My First Time
Recounting the first time I experienced racism at the US Coast Guard Academy
Previously published on the now defunct Contemporary Spinster online magazine in summer 2020
The year is 2004. It’s December in Connecticut. Finals season. I have a long weekend and my computer needs to be sent away for repairs. I request some days off base and head to IT to turn in my computer before I leave for my days off. I run into Kristy (not her real name) outside on a smoke break. She says, “I’ve been expecting you. Place the computer on my desk and fill out this form.” I walk into the office and two ladies are having a conversation. I say, “Kristy asked me to place my computer on her desk and fill out a form.” They don’t really acknowledge, me but I smile and continue. Kristy walks in and says, “oh you found it. Great!” Some more words are exchanged, and I leave. The entire time the two ladies continue having their conversation. A few days later I return to base and collect my laptop. I walk to the barracks and plug my laptop into the network, open outlook and wait for my email to populate. (This was before smartphones and widespread wifi; our email did not have remote access). I walk outside to take down the note giving me permission to be away. I start going through my emails, and I am crushed. In my emails, I find that I have demerits. I think it was for failure to obey orders or something like that. With growing anxiety, I see that I have many emails from my company officer accusing me of being disrespectful.
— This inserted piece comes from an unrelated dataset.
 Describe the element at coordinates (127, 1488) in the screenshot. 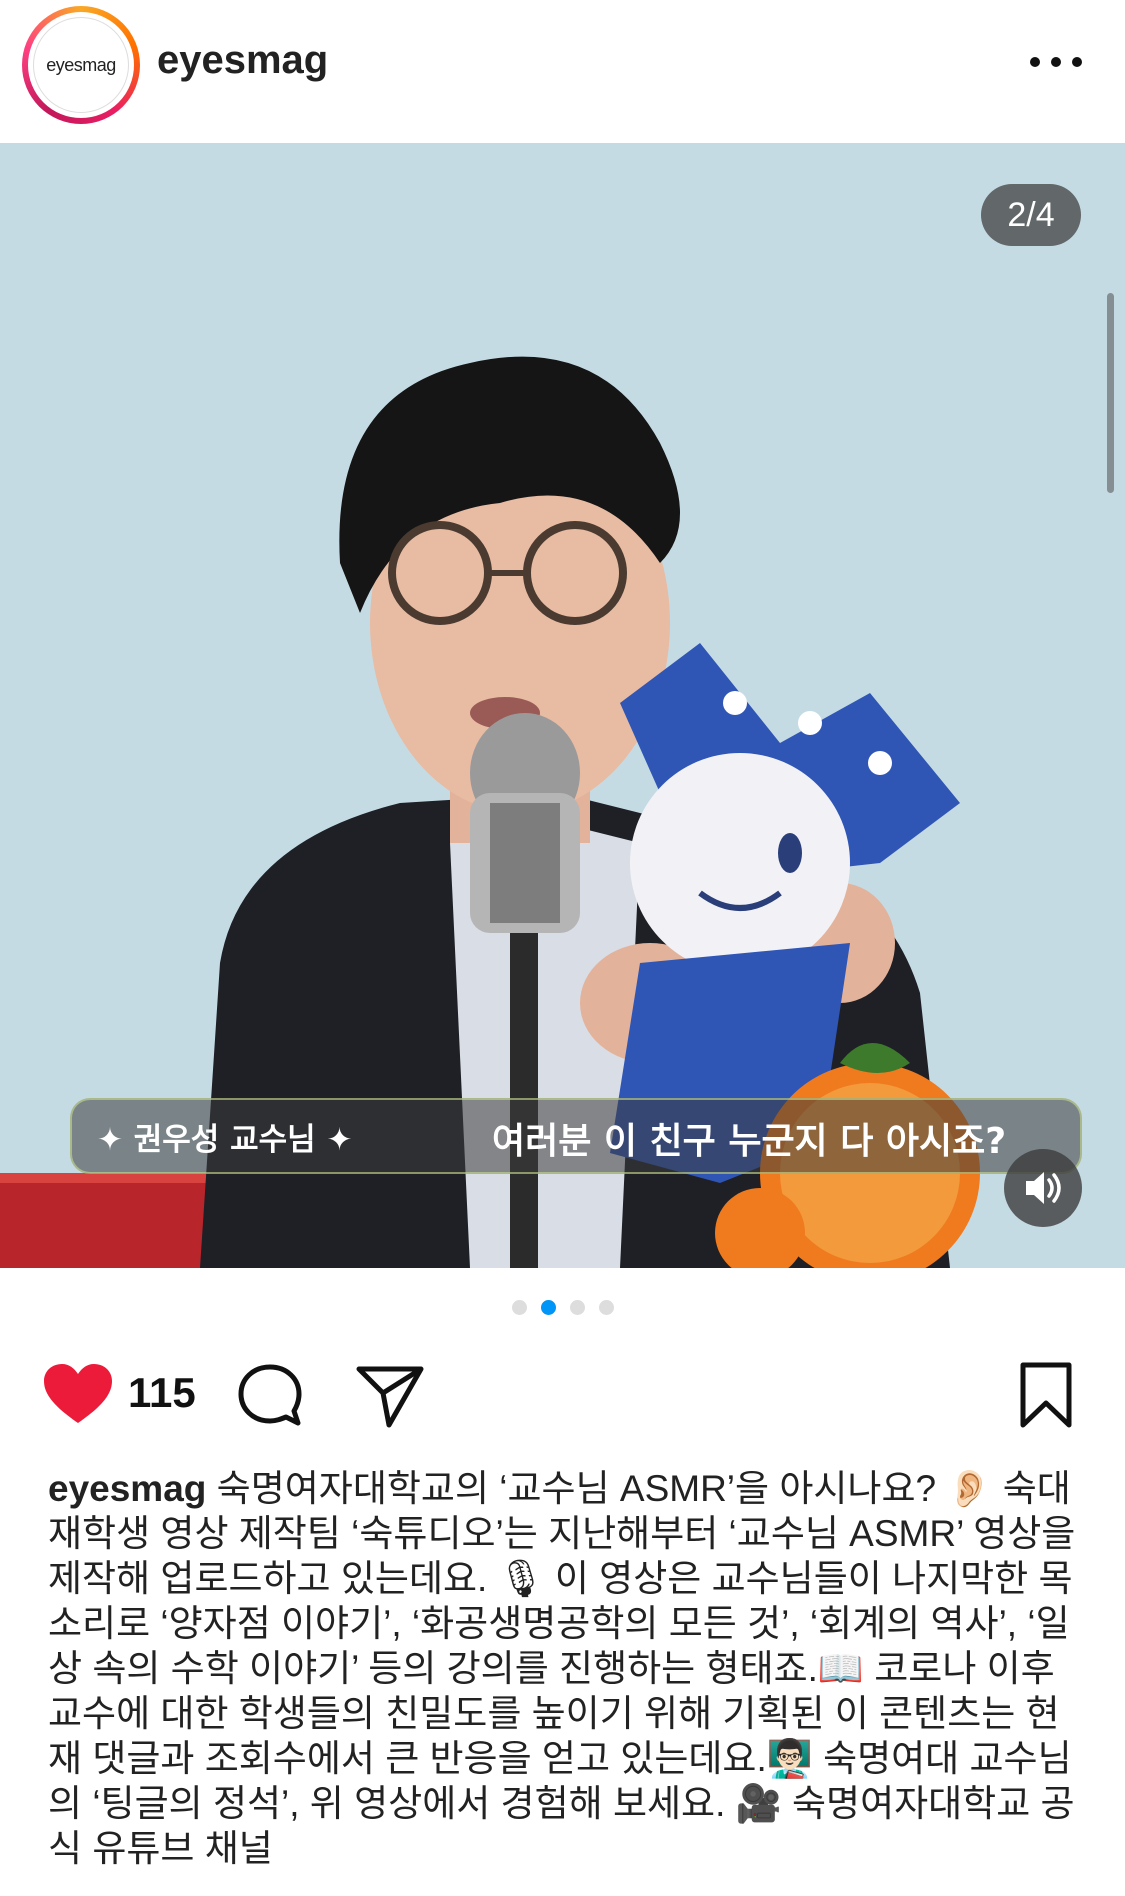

Tears are stinging my eyes.
I’m not sure what has caused this, but I try to make sense of what I am reading. Here’s the timeline I can make out: 1. One or both of the ladies having the conversation (whom I had minimum interaction with) reports me to her supervisor. “The black cadet was rude to me” she claims.
2. Her supervisor emails me asking me to come discuss being rude to her staff. I do not respond (because my computer is being repaired).
3. She emails my company officer asking him to follow up.
4. He emails me asking me to report to this lady. Again, I can’t respond because I cannot access my email.
5. A few emails later, I am called disrespectful and given demerits and restricted to base.
I read all of these emails for the first time, all at once. By the time I read all of these emails I’m sobbing. My friend D walks into my room really happy that I’m back and stops in his tracks. It might be the first time he’s seen me cry. I show him the emails. His face changes color. “But you were not even here!” My chest is heaving risking trouble he closes the door and holds me. I’m inconsolable. I hang onto my friend for dear life. At least one person knows the truth. In his arms I find the strength to say what’s hurting the most in all this mess. Between sobs it escapes. “Everyone knows I’m not just the Black cadet, I’m the foreign cadet.”
You see of all the injustices I faced that day the biggest one was the erasure of my identity and my reduction to a stereotype. No one questioned the white lady to find out details of how I was rude to her. They simply believed her because everyone knows young black girls are rude. It’s an accepted fact in many circles. No one went to my room to look for me. I was summoned via email, because no one would go down to the black girl. Nowhere in the interaction was I given the benefit of a doubt. I was cast as the stereotype and it was accepted because certain stereotypes are ingrained in the Americas psyche.
This is why representation matters.
At the end of the day my “crime” was existing in a space that was a traditional white man space. Upon scrutiny, the accusations were seen for what they were, but the damage had already been done. For the rest of my time there, I walked a little softer and didn’t hold my head as high. I chose my battles carefully. Eventually I healed and I started fighting again and now I try my best to show the world that little Black girls are not rude. We’re smart and strong and ambitious. We’re amazing and we can do anything we set our minds towards. We are have a right to be here.